This is a computer science problem, I have a difficulty with the math part.
There are $n$ integers $\{1, 2,\dots, n\}$ and $K$ pairs of numbers $(a, b)$; $a \ne b$; $a, b \le n$. No pairs are identical. I have to find the number of permutations of all $b$ integers, where no $b$ from any pair is next to its $a$.
Example: $n=5,k=2$, and the pairs are $\{2,3\}$ and $\{1,4\}$. Then the permutation $4\;1\;3\;5\;2$ is okay, but the permutation $3\;1\;4\;2\;5$ is not.
The answer for the problem is 78 in this case (counted via a brute force computer program, checking every possibility).
If $k = 1$, the problem would be simple, as the answer is $n! - (n-1)!$. Here however, there are permutations containing more than one pair. Any help appreciated.
Edit: $n <= 1000000$, $k <= 100000$.
Since i have reputation under 50 I'm not allowed to post a comment, but I have to ask you some restrictions for N and K, since it is a algorithmic problem. If K is small, say under 20, you can use the principle of inclusion and exclusion, trying to find the number of permutations where at least one pair restriction is violated. Secondly, if K is not small, but a number x can be in at most one pair (i.e. cannot have (1,2) (1,3) ) you can also use pinex. Please answer this question for further help. Thanks!
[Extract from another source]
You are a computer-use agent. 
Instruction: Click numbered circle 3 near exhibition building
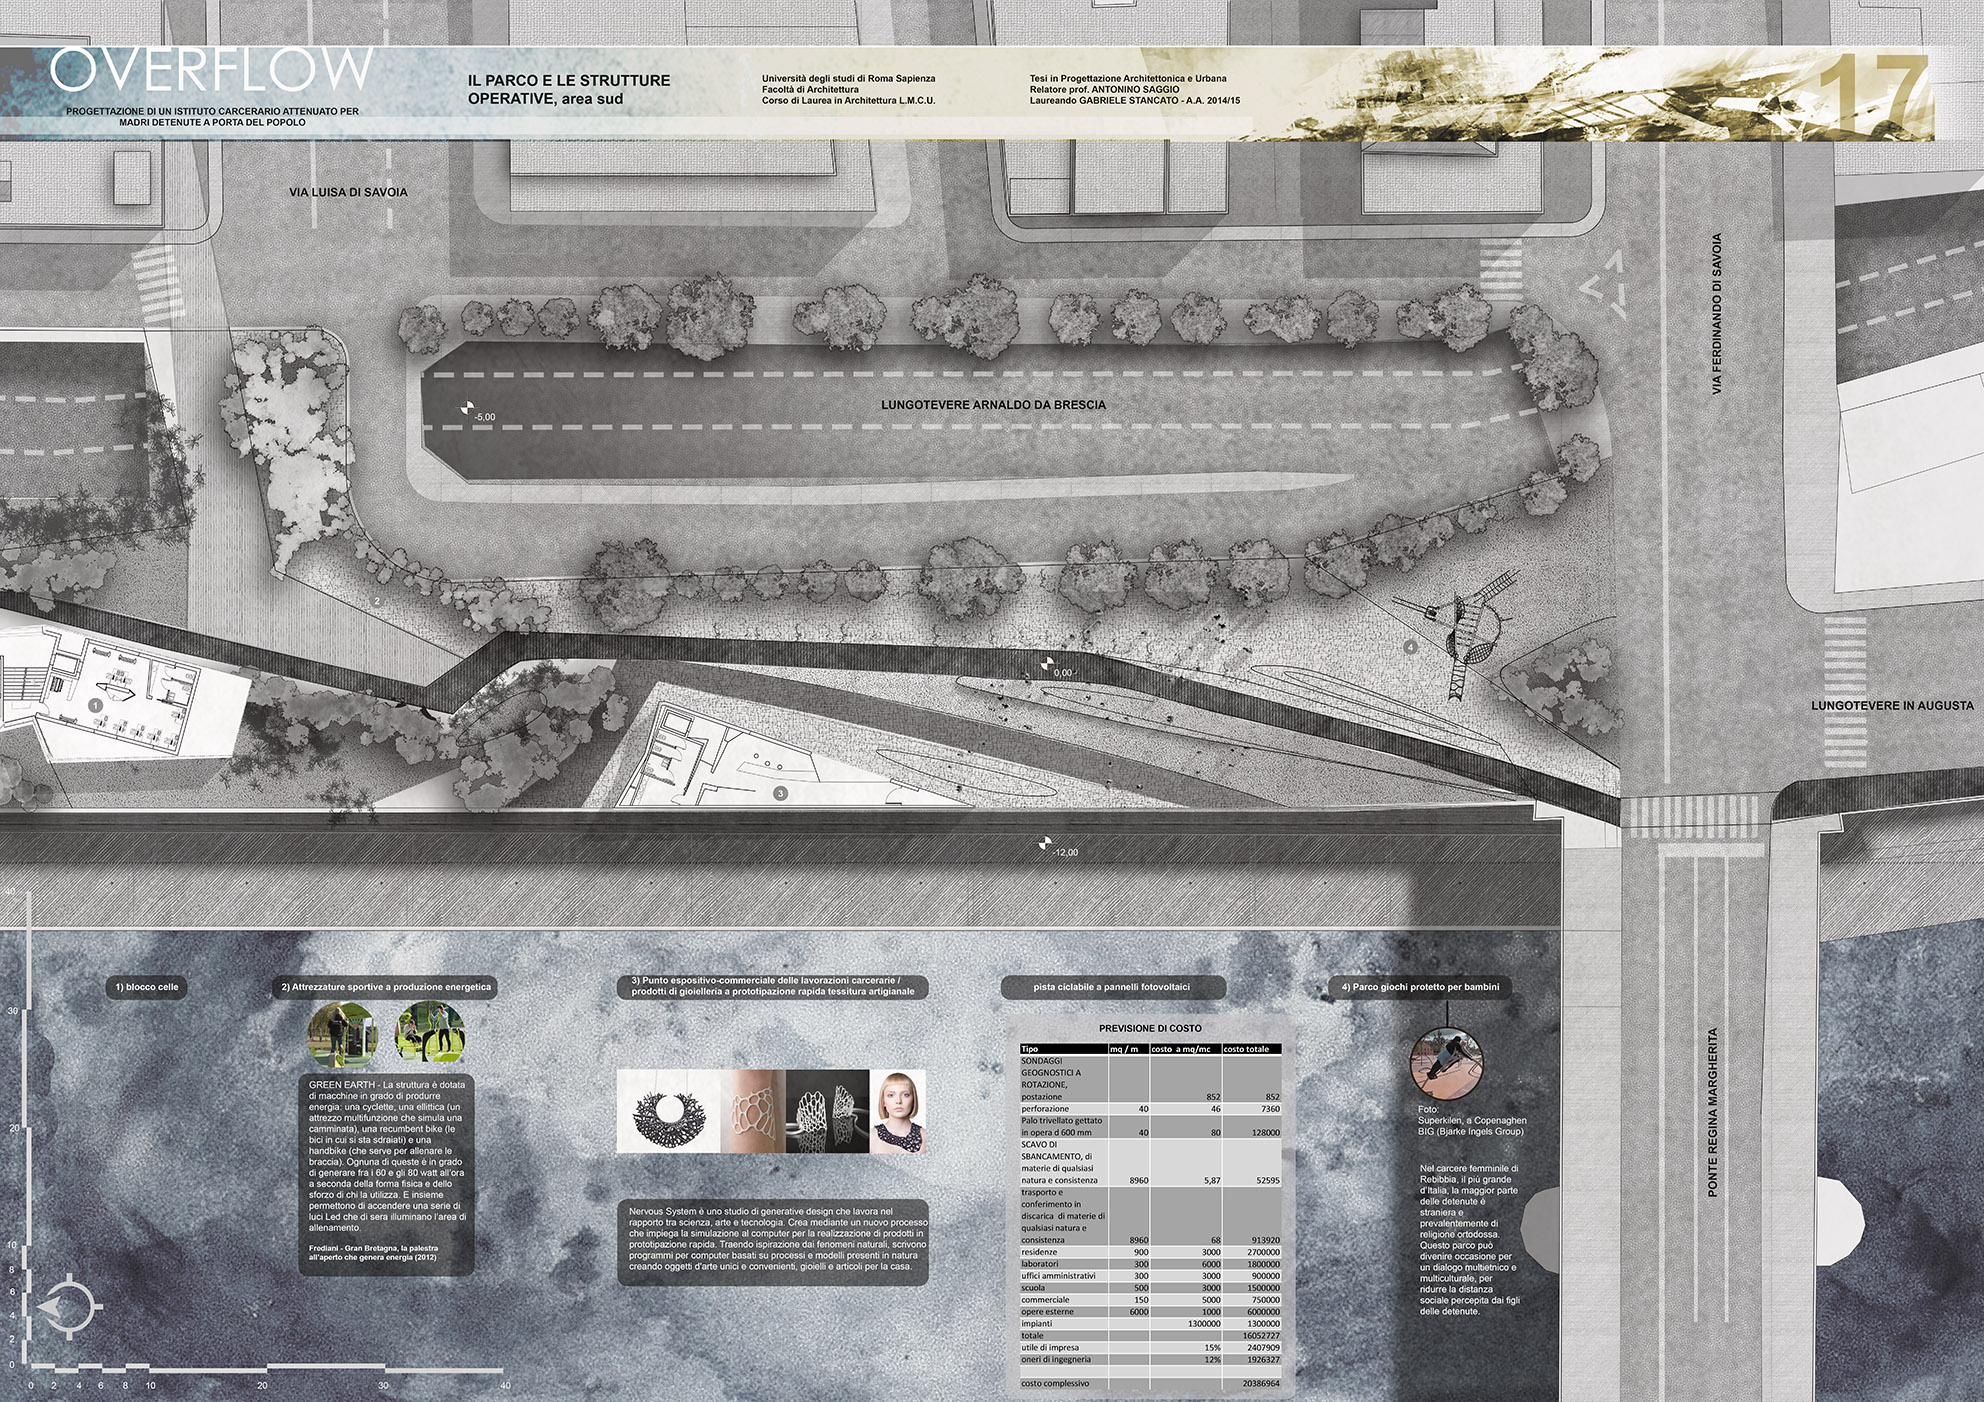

P.S. The result depends on the elements of the pairs not only on the number of pairs. For example, if n=4 and the pairs are (1,2) and (2,3) the answer is 4. On the other hand if n=4 and the pairs are (1,2) and (3,4) the answer is 16. In conclusion, a formula dependent only on k does not exist. In other words, if there had been a formula the problem would have have depended only on n and k, and it is not.